Control your environment. Keep things calm and low-stimulation. Avoid visitors who might cause stress or tension, and keep away from anyone who might bring drugs or alcohol around. At the same time, staying occupied helps. Boredom and idle time tend to amplify how bad you feel. Light activity, watching something engaging, or simple tasks can keep your mind from fixating on symptoms.
Have someone with you. Home-based withdrawal should not be a solo project. You need someone who can monitor your symptoms, help you stay on track with fluids and food, and recognize if things are getting worse. If confusion, seizures, or severe agitation develop, that person needs to call for emergency help.
What Recovery Feels Like After the Acute Phase
Once you’re past the first 72 hours, the acute danger drops significantly, but you’re not done.
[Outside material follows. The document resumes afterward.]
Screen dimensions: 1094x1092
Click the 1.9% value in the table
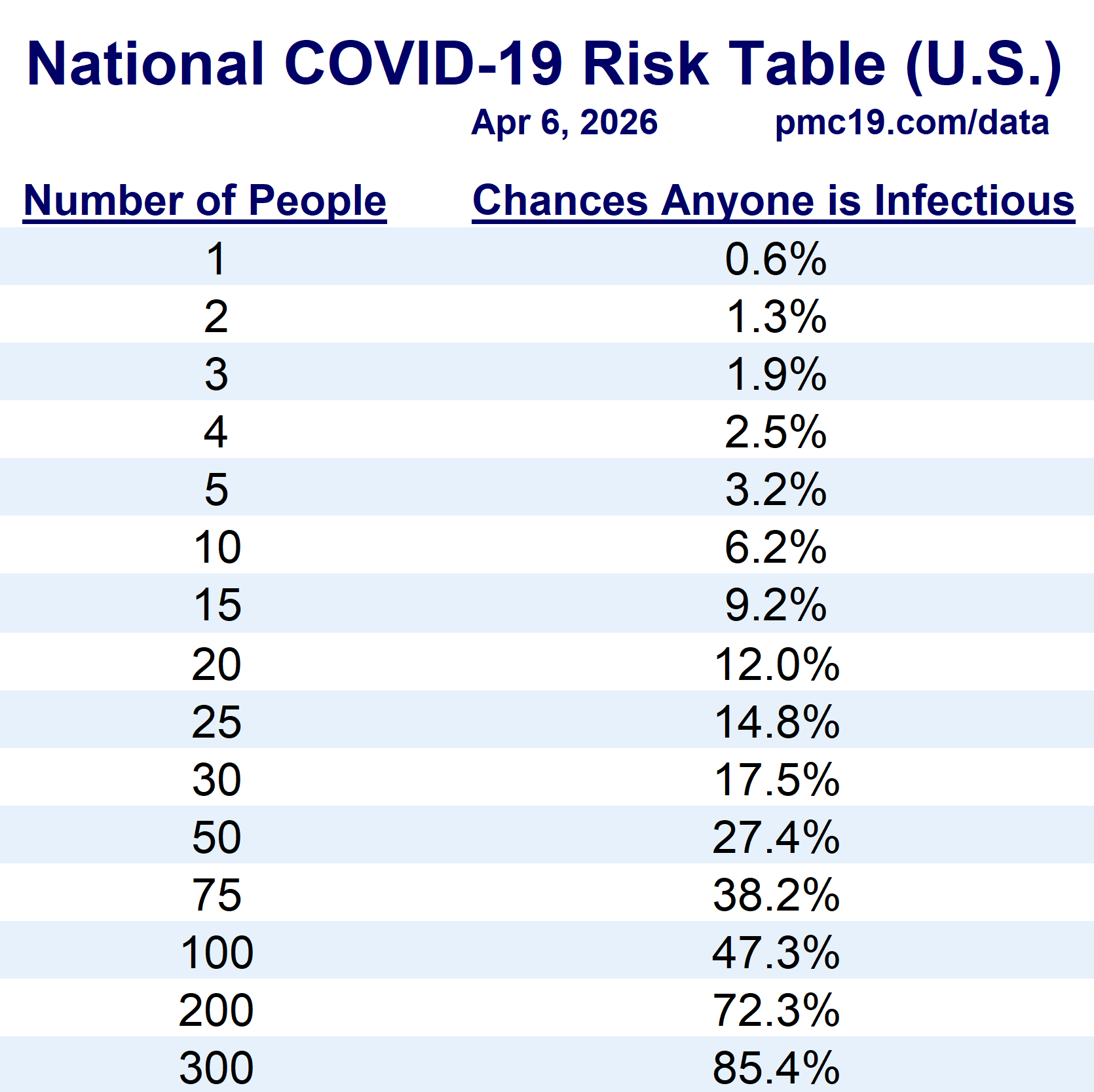click(776, 375)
Many people enter a phase sometimes called post-acute withdrawal, where sleep problems, anxiety, low mood, and difficulty concentrating linger. These symptoms reflect your brain slowly recalibrating its chemistry. Studies show that the brain’s excitatory chemical levels normalize over roughly one to five weeks of abstinence, but the calming systems can take longer to fully recover.
This phase is frustrating because you’ve done the hardest part and still don’t feel right. Knowing it’s temporary and biologically expected helps. Regular sleep habits, physical activity, proper nutrition, and professional support through counseling, peer groups, or addiction treatment programs all improve outcomes during this stretch. Withdrawal is the beginning of recovery, not the whole thing.